● 資料を探る
[A] 日本の防衛政策に関する記事で、ファン・ギョアン首相(当時)が国会の対政府質疑で発言したのはいつか。
[B] 日本の防衛政策に関する記事の「2015年10月、ファン・ギ」から「ったことで地域同盟化された。」までを、すべてそのまま繰り返してください。

● ページ抜粋
「日本が私たちと協議して必要性が認められれば入国を許可する」
2015年10月、ファン・ギョアン首相(当時)が国会の対政府質疑で明らかにした内容だ。“基本的にはダメだ”としたが、「やむを得ない場合、韓国の立場上、同意すれば(自衛隊の入国が)可能だ」という発言は大きな議論になった。
最近、日本が北朝鮮のミサイル発射に対応して敵基地攻撃能力の保有を本格的に推進する方針を明らかにし、日本の防衛政策の大転換を予告した。このような流れは安倍晋三内閣の時から推進されてきたものだが、最近の国際情勢の変化と相まってさらに加速している。
日米首脳会談で日本の敵基地攻撃能力の保有に関する議論が行われ、米国が日本の防衛力強化推進の次元で歓迎の意思を明らかにしたことは、北朝鮮の軍事的緊張を高めたことを契機に事実上の“専守防衛”の原則を放棄しようとする日本と、同盟を通じ中国けん制を目標とする米国の利害関係が合致した結果だ。
過去に日本と“悪縁”を結んだことのある韓国としてはデリケートな問題であるほかない。それと同時に、日本と韓国は米国と軍事同盟を結んでいる。日韓両国は同盟国ではないが、米国を媒体として北朝鮮に対する対応については三国協力をすでに約束している。北朝鮮の挑発の強度が高まれば高まるほど、日米韓軍事協力の強度が高まらざるを得ない理由だ。
想像もしたくないことだが、朝鮮半島の有事の際にはどうだろうか。韓国外交安保研究所日本研究センターのユン・ソクチョン研究教授は先月19日、このような仮定に基づいて、日米同盟の枠組みで日本がどのような役割を果たすのかについて分析した。これによると、冷戦当時の日本の役割は在日米軍に対する基地提供にとどまっていたが、脱冷戦後には自衛隊が後方地域への支援、集団的自衛権を行使するようになったことで地域同盟化された。

● 表示中のエントリー
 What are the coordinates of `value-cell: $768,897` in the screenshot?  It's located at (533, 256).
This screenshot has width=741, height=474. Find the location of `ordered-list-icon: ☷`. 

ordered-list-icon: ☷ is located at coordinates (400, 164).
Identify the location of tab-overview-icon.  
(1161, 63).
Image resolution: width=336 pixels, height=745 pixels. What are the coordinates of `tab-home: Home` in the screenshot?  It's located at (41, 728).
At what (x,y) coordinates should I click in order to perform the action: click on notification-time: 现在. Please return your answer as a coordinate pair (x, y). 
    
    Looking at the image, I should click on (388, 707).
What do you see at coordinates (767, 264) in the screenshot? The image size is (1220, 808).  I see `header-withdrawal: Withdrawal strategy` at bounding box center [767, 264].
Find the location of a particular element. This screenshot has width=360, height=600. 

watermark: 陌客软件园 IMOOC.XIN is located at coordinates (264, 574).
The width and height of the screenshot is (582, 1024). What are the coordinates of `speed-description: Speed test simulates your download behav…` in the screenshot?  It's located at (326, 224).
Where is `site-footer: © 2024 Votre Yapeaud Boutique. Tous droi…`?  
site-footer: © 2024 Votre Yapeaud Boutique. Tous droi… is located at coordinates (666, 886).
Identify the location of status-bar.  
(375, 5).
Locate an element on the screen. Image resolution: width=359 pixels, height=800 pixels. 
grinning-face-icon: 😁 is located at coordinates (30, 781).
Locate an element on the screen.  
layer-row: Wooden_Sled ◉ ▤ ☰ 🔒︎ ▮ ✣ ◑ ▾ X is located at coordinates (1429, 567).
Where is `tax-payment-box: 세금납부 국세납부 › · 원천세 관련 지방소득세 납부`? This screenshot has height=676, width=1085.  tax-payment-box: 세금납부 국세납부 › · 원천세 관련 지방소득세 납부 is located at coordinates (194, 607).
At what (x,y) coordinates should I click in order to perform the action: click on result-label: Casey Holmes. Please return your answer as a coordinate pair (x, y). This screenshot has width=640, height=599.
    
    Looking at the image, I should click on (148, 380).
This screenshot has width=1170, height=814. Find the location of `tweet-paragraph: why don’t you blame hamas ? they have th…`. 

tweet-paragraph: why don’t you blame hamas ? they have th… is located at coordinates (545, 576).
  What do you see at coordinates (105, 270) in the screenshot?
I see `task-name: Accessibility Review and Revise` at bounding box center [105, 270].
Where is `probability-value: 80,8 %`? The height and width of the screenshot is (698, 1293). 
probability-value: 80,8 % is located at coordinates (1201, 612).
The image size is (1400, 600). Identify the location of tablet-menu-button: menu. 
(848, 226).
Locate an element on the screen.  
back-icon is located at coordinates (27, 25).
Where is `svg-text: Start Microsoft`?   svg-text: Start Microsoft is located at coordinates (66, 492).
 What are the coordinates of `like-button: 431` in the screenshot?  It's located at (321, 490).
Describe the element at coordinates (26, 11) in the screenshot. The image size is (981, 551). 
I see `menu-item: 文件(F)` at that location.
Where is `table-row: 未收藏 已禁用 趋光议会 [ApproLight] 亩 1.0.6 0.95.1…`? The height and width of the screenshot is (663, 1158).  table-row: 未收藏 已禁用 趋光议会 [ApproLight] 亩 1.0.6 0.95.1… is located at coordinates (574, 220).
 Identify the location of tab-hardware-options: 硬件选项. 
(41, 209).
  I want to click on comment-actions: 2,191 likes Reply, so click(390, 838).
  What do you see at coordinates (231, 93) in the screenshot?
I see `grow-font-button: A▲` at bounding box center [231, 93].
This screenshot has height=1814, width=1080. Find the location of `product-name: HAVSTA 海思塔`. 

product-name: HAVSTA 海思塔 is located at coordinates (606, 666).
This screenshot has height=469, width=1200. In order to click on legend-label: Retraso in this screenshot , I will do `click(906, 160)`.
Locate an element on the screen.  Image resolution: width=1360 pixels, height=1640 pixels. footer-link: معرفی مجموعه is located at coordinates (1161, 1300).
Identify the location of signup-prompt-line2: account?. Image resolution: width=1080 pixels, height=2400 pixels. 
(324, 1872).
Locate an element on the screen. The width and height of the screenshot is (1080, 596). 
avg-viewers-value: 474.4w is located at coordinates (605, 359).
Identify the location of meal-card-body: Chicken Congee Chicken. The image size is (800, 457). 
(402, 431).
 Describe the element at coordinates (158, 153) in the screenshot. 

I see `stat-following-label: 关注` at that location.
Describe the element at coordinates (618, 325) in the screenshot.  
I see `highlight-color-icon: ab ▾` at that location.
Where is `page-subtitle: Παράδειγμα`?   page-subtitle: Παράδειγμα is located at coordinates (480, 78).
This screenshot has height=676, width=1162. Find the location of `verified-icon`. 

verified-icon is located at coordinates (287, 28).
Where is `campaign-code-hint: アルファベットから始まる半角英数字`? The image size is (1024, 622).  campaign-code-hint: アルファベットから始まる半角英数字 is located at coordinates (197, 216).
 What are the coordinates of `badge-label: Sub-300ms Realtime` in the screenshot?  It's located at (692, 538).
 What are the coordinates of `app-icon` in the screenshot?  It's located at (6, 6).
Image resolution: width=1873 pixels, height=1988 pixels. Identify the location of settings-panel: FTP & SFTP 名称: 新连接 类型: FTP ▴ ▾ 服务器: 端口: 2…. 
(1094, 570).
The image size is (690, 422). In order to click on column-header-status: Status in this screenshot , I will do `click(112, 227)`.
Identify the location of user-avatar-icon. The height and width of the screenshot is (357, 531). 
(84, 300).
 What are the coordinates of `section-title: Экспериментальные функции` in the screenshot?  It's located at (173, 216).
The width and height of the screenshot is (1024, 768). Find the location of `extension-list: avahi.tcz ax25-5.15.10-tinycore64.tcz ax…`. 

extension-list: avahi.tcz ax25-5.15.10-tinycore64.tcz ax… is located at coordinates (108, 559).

● 解答一覧
[A] 2015年10月

[B]
2015年10月、ファン・ギョアン首相(当時)が国会の対政府質疑で明らかにした内容だ。“基本的にはダメだ”としたが、「やむを得ない場合、韓国の立場上、同意すれば(自衛隊の入国が)可能だ」という発言は大きな議論になった。
最近、日本が北朝鮮のミサイル発射に対応して敵基地攻撃能力の保有を本格的に推進する方針を明らかにし、日本の防衛政策の大転換を予告した。このような流れは安倍晋三内閣の時から推進されてきたものだが、最近の国際情勢の変化と相まってさらに加速している。
日米首脳会談で日本の敵基地攻撃能力の保有に関する議論が行われ、米国が日本の防衛力強化推進の次元で歓迎の意思を明らかにしたことは、北朝鮮の軍事的緊張を高めたことを契機に事実上の“専守防衛”の原則を放棄しようとする日本と、同盟を通じ中国けん制を目標とする米国の利害関係が合致した結果だ。
過去に日本と“悪縁”を結んだことのある韓国としてはデリケートな問題であるほかない。それと同時に、日本と韓国は米国と軍事同盟を結んでいる。日韓両国は同盟国ではないが、米国を媒体として北朝鮮に対する対応については三国協力をすでに約束している。北朝鮮の挑発の強度が高まれば高まるほど、日米韓軍事協力の強度が高まらざるを得ない理由だ。
想像もしたくないことだが、朝鮮半島の有事の際にはどうだろうか。韓国外交安保研究所日本研究センターのユン・ソクチョン研究教授は先月19日、このような仮定に基づいて、日米同盟の枠組みで日本がどのような役割を果たすのかについて分析した。これによると、冷戦当時の日本の役割は在日米軍に対する基地提供にとどまっていたが、脱冷戦後には自衛隊が後方地域への支援、集団的自衛権を行使するようになったことで地域同盟化された。